Stirred reactor calculations to understand unwanted combustion enhancement by potential halon replacements

摘要

Several agents are under consideration to replace CF_3Br for use in suppressing fires in aircraft cargo bays. In a Federal Aviation Administration performance test simulating the explosion of an aerosol can, however, the replacements, when added at sub-inerting concentrations, have all been found to create higher pressure rise than with no agent, hence failing the test. Thermodynamic equilibrium calculations as well as perfectly-stirred reactor simulations with detailed reaction kinetics, are performed to understand the reasons for the unexpected enhanced combustion rather than suppression. The high pressure rise with added C_2HF_5 or C_3H_2F_3Br is shown to be dependent upon the amount of added agent, and can only occur if a large fraction of the available oxidizer in the chamber is consumed, corresponding to stoichiometric proportions of fuel, oxygen, and agent.

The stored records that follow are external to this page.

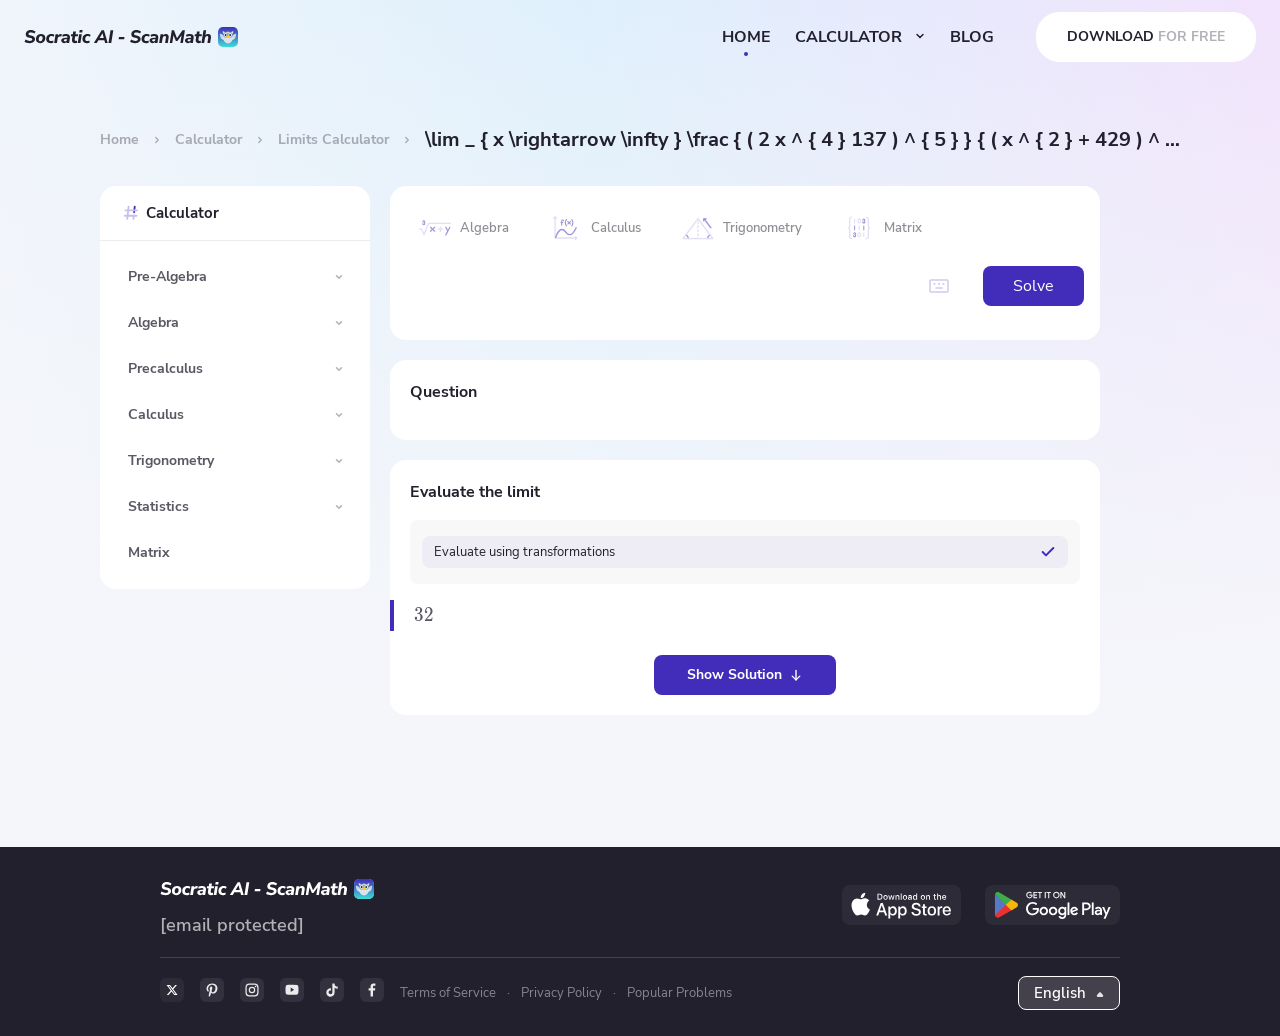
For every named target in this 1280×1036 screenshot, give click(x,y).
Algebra (153, 322)
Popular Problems (679, 993)
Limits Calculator (333, 139)
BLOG (972, 37)
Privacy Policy (561, 993)
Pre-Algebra (167, 276)
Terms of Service (448, 993)
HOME (746, 37)
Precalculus (165, 368)
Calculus (156, 414)
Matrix (149, 552)
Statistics (158, 506)
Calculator (208, 139)
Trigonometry (171, 460)
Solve (1033, 286)
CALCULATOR (860, 37)
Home (119, 139)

Conversely, due to the unique stoichiometry of CF_3Br, this agent is predicted to cause no increase in pressure, even in the absence of chemical inhibition. The stirred-reactor simulations predict that the inhibition effectiveness of CF_3Br is highly dependent upon the mixing conditions of the reactants (which affects the local stoichiometry and hence the overall reaction rate). For C_2HF_5, however, the overall reaction rate was only weakly dependent upon stoichiometry, so the fuel-oxidizer mixing state has less effect on the suppression effectiveness.